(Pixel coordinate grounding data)
+--
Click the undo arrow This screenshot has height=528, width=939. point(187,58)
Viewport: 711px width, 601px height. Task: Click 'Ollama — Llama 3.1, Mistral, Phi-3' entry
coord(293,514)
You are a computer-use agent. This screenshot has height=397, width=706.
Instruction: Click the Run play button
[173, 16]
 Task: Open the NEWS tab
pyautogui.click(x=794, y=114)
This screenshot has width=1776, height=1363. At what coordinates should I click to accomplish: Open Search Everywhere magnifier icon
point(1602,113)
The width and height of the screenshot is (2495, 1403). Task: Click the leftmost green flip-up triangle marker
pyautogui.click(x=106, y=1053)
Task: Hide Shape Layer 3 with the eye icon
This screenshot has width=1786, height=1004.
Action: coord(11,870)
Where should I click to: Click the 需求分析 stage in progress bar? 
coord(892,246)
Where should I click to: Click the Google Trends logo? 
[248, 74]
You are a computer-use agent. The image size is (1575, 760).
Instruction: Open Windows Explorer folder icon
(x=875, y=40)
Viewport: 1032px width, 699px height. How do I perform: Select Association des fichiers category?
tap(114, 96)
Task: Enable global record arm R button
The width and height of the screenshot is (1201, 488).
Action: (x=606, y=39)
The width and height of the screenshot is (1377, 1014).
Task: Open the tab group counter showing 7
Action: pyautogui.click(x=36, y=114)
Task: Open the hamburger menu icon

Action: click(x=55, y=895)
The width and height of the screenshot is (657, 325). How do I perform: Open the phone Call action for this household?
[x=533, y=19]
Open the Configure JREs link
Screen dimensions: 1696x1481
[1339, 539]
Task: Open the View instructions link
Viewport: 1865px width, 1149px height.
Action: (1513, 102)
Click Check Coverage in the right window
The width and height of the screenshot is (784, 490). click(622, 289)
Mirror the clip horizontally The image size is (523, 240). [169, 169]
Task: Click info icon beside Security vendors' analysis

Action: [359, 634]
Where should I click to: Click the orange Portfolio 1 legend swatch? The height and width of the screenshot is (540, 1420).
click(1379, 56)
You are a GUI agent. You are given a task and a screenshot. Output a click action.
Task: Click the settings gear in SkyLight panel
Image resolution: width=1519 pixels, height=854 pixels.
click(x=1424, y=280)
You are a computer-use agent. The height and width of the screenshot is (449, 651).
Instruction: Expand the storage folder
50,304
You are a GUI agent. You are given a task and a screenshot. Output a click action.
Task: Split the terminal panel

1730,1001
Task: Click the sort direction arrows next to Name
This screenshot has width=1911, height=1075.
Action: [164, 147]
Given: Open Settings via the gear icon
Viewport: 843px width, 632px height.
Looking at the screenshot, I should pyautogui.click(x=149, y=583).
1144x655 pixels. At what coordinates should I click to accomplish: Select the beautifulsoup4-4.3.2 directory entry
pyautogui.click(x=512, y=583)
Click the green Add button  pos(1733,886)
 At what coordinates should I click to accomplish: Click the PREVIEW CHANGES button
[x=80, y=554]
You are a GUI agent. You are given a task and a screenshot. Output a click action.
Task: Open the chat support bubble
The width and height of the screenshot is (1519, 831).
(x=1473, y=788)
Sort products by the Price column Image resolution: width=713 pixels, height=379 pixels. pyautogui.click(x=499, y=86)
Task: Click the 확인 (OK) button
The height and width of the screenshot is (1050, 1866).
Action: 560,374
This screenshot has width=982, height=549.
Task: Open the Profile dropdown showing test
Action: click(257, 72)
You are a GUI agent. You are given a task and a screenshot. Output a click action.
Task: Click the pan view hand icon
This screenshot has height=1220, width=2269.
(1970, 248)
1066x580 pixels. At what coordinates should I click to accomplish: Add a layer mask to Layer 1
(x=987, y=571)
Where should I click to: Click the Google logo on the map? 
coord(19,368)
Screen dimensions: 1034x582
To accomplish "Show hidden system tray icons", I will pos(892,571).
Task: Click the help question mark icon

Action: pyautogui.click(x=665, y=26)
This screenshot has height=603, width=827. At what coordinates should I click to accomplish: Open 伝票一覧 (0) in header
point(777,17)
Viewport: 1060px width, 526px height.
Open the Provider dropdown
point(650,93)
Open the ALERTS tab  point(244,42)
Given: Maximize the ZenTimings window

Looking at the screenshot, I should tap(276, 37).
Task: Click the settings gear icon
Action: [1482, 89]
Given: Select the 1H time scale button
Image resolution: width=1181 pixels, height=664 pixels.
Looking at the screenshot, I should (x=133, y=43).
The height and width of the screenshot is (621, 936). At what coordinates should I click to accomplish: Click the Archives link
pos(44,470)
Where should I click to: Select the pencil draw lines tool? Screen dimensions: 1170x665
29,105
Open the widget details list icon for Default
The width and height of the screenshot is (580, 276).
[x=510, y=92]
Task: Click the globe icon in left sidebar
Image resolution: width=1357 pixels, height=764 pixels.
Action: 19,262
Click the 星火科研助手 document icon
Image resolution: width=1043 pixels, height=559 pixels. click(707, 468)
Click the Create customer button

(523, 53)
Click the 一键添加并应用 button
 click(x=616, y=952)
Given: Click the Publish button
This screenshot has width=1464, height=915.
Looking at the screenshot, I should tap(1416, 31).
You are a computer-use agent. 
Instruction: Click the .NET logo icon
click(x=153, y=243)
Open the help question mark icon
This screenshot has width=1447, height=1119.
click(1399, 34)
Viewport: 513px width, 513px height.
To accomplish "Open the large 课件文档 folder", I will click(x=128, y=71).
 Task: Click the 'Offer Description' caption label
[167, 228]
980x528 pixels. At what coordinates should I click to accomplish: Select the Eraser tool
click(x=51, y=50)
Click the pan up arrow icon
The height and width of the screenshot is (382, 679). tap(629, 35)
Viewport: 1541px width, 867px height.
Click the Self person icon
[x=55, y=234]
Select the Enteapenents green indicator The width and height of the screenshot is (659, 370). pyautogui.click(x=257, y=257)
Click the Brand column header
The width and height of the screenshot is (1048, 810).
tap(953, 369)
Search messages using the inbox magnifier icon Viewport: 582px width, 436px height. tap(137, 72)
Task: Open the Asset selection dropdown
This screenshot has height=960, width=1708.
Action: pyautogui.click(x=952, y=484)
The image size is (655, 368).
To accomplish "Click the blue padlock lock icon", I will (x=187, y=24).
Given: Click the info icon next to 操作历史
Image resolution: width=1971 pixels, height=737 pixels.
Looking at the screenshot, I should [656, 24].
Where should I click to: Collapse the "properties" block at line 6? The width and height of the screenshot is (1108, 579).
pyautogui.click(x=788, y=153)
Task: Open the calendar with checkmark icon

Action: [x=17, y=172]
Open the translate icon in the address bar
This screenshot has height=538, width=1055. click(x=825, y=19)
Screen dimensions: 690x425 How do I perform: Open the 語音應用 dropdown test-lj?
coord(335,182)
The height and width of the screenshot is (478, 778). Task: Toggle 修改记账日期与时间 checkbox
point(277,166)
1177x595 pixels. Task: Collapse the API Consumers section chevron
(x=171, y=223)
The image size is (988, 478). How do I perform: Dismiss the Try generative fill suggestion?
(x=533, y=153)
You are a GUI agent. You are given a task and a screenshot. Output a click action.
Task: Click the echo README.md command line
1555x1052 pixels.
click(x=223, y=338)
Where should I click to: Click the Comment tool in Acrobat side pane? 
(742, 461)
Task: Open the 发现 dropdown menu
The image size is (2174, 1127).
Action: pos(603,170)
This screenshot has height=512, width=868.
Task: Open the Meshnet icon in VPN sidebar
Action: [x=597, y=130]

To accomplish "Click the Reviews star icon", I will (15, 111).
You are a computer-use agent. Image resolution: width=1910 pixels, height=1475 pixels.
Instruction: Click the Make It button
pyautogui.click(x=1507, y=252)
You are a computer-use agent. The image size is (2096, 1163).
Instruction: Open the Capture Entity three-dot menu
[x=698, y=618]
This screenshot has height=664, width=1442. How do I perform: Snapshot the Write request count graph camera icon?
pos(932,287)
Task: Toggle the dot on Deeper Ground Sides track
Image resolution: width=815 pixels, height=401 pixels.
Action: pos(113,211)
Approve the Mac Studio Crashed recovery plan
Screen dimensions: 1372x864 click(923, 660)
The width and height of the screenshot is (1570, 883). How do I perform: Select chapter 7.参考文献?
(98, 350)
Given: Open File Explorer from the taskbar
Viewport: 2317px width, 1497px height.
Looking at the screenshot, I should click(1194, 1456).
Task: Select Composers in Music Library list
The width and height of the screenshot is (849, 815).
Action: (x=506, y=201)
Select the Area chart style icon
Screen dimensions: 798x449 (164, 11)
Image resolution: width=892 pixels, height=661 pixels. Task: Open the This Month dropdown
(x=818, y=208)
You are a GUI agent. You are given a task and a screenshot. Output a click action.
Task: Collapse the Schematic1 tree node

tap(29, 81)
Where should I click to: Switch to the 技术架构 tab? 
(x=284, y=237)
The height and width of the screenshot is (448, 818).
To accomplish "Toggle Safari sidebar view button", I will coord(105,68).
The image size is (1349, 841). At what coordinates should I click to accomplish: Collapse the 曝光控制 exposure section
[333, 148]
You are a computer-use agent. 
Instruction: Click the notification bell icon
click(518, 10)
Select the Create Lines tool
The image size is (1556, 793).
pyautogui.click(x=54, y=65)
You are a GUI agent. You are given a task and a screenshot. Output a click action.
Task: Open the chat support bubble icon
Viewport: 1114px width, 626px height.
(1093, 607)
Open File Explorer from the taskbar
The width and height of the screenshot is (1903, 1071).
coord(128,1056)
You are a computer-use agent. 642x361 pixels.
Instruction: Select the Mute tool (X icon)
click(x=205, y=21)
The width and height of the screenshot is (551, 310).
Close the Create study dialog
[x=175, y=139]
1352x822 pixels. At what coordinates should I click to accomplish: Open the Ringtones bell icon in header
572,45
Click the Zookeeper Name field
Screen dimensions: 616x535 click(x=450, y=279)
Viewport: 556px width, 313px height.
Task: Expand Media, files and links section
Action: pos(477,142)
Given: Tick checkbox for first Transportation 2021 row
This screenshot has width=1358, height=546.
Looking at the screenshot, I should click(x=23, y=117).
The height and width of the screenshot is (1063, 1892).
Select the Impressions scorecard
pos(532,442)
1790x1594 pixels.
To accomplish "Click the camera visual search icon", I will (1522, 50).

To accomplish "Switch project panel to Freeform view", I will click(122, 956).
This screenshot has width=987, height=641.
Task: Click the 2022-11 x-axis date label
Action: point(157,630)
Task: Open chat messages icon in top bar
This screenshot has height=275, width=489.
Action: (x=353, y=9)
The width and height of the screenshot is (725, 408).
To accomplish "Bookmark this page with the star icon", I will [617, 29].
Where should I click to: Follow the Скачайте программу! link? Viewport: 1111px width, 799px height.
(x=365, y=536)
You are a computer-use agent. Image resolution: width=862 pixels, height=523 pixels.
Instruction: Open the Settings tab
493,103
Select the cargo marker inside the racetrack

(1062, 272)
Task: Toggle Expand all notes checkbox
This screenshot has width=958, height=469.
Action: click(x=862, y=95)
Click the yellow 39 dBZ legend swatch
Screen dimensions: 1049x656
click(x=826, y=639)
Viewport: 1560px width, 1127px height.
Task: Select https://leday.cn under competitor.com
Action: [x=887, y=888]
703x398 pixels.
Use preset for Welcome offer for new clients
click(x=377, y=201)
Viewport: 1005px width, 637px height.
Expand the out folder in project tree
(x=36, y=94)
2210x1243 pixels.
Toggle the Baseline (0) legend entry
+--
GOAL OF THE EXERCISE:
Set down exactly the lines of the data above, beginning with the line that has "1790x1594 pixels." and ending with the line that has "703x398 pixels.", and no others.

PROBLEM SOLUTION:
1790x1594 pixels.
To accomplish "Click the camera visual search icon", I will (1522, 50).

To accomplish "Switch project panel to Freeform view", I will click(122, 956).
This screenshot has width=987, height=641.
Task: Click the 2022-11 x-axis date label
Action: point(157,630)
Task: Open chat messages icon in top bar
This screenshot has height=275, width=489.
Action: (x=353, y=9)
The width and height of the screenshot is (725, 408).
To accomplish "Bookmark this page with the star icon", I will [617, 29].
Where should I click to: Follow the Скачайте программу! link? Viewport: 1111px width, 799px height.
(x=365, y=536)
You are a computer-use agent. Image resolution: width=862 pixels, height=523 pixels.
Instruction: Open the Settings tab
493,103
Select the cargo marker inside the racetrack

(1062, 272)
Task: Toggle Expand all notes checkbox
This screenshot has width=958, height=469.
Action: click(x=862, y=95)
Click the yellow 39 dBZ legend swatch
Screen dimensions: 1049x656
click(x=826, y=639)
Viewport: 1560px width, 1127px height.
Task: Select https://leday.cn under competitor.com
Action: [x=887, y=888]
703x398 pixels.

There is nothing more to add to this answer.